---------- GIVEN DATA ----------

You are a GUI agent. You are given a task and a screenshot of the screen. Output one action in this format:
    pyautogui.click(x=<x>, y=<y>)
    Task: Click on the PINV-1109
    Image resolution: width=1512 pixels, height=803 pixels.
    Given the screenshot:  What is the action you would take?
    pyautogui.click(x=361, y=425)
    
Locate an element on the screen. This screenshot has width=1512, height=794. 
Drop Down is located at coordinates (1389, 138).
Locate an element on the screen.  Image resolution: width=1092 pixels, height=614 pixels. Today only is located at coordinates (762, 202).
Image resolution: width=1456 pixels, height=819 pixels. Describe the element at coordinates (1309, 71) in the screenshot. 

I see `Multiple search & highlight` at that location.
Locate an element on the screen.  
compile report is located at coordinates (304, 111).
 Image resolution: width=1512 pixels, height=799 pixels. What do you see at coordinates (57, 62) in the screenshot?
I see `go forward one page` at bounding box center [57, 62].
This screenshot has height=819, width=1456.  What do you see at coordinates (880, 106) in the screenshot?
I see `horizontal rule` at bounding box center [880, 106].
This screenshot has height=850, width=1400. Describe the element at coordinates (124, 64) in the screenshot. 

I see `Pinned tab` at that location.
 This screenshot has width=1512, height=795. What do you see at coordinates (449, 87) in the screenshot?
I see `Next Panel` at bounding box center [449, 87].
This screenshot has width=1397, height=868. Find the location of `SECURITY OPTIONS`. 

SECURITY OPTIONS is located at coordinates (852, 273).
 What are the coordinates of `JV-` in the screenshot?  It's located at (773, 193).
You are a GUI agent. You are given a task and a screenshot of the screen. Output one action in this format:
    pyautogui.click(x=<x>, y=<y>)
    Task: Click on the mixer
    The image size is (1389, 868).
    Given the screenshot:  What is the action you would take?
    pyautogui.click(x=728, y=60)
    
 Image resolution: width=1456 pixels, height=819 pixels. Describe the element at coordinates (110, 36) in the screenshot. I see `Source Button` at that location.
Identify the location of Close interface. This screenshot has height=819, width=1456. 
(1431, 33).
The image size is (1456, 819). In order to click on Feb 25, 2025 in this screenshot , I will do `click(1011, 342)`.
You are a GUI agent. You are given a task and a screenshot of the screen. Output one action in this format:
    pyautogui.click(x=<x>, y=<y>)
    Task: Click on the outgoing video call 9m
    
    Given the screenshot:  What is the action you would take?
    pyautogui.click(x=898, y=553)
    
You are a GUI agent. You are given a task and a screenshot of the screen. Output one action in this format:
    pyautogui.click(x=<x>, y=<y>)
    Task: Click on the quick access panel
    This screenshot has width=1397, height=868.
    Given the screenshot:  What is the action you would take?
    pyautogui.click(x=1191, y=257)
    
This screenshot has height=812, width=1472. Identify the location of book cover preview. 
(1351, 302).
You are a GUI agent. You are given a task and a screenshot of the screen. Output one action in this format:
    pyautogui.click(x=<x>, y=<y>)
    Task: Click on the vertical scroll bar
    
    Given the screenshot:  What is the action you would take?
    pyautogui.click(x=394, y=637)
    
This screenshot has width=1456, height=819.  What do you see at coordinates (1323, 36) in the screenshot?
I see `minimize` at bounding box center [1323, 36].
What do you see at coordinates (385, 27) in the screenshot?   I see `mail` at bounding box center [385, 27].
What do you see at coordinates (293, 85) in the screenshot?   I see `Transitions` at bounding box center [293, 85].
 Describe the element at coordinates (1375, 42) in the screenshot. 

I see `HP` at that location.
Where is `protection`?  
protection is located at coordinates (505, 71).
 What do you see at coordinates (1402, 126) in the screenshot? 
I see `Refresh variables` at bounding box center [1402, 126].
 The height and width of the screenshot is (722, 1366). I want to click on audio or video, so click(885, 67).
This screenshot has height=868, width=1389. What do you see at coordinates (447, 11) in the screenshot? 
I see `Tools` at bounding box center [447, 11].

----------

Rewrite all the entries above, swapping "Locate an element on the screen" for "Find an element on the screen" wherever it appears and leaving everything else unchanged.

**WRITTEN SOLUTION**
You are a GUI agent. You are given a task and a screenshot of the screen. Output one action in this format:
    pyautogui.click(x=<x>, y=<y>)
    Task: Click on the PINV-1109
    Image resolution: width=1512 pixels, height=803 pixels.
    Given the screenshot:  What is the action you would take?
    pyautogui.click(x=361, y=425)
    
Find an element on the screen. This screenshot has width=1512, height=794. 
Drop Down is located at coordinates (1389, 138).
Find an element on the screen.  Image resolution: width=1092 pixels, height=614 pixels. Today only is located at coordinates (762, 202).
Image resolution: width=1456 pixels, height=819 pixels. Describe the element at coordinates (1309, 71) in the screenshot. 

I see `Multiple search & highlight` at that location.
Find an element on the screen.  
compile report is located at coordinates (304, 111).
 Image resolution: width=1512 pixels, height=799 pixels. What do you see at coordinates (57, 62) in the screenshot?
I see `go forward one page` at bounding box center [57, 62].
This screenshot has height=819, width=1456.  What do you see at coordinates (880, 106) in the screenshot?
I see `horizontal rule` at bounding box center [880, 106].
This screenshot has height=850, width=1400. Describe the element at coordinates (124, 64) in the screenshot. 

I see `Pinned tab` at that location.
 This screenshot has width=1512, height=795. What do you see at coordinates (449, 87) in the screenshot?
I see `Next Panel` at bounding box center [449, 87].
This screenshot has width=1397, height=868. Find the location of `SECURITY OPTIONS`. 

SECURITY OPTIONS is located at coordinates (852, 273).
 What are the coordinates of `JV-` in the screenshot?  It's located at (773, 193).
You are a GUI agent. You are given a task and a screenshot of the screen. Output one action in this format:
    pyautogui.click(x=<x>, y=<y>)
    Task: Click on the mixer
    The image size is (1389, 868).
    Given the screenshot:  What is the action you would take?
    pyautogui.click(x=728, y=60)
    
 Image resolution: width=1456 pixels, height=819 pixels. Describe the element at coordinates (110, 36) in the screenshot. I see `Source Button` at that location.
Identify the location of Close interface. This screenshot has height=819, width=1456. 
(1431, 33).
The image size is (1456, 819). In order to click on Feb 25, 2025 in this screenshot , I will do `click(1011, 342)`.
You are a GUI agent. You are given a task and a screenshot of the screen. Output one action in this format:
    pyautogui.click(x=<x>, y=<y>)
    Task: Click on the outgoing video call 9m
    
    Given the screenshot:  What is the action you would take?
    pyautogui.click(x=898, y=553)
    
You are a GUI agent. You are given a task and a screenshot of the screen. Output one action in this format:
    pyautogui.click(x=<x>, y=<y>)
    Task: Click on the quick access panel
    This screenshot has width=1397, height=868.
    Given the screenshot:  What is the action you would take?
    pyautogui.click(x=1191, y=257)
    
This screenshot has height=812, width=1472. Identify the location of book cover preview. 
(1351, 302).
You are a GUI agent. You are given a task and a screenshot of the screen. Output one action in this format:
    pyautogui.click(x=<x>, y=<y>)
    Task: Click on the vertical scroll bar
    
    Given the screenshot:  What is the action you would take?
    pyautogui.click(x=394, y=637)
    
This screenshot has width=1456, height=819.  What do you see at coordinates (1323, 36) in the screenshot?
I see `minimize` at bounding box center [1323, 36].
What do you see at coordinates (385, 27) in the screenshot?   I see `mail` at bounding box center [385, 27].
What do you see at coordinates (293, 85) in the screenshot?   I see `Transitions` at bounding box center [293, 85].
 Describe the element at coordinates (1375, 42) in the screenshot. 

I see `HP` at that location.
Where is `protection`?  
protection is located at coordinates (505, 71).
 What do you see at coordinates (1402, 126) in the screenshot? 
I see `Refresh variables` at bounding box center [1402, 126].
 The height and width of the screenshot is (722, 1366). I want to click on audio or video, so click(885, 67).
This screenshot has height=868, width=1389. What do you see at coordinates (447, 11) in the screenshot? 
I see `Tools` at bounding box center [447, 11].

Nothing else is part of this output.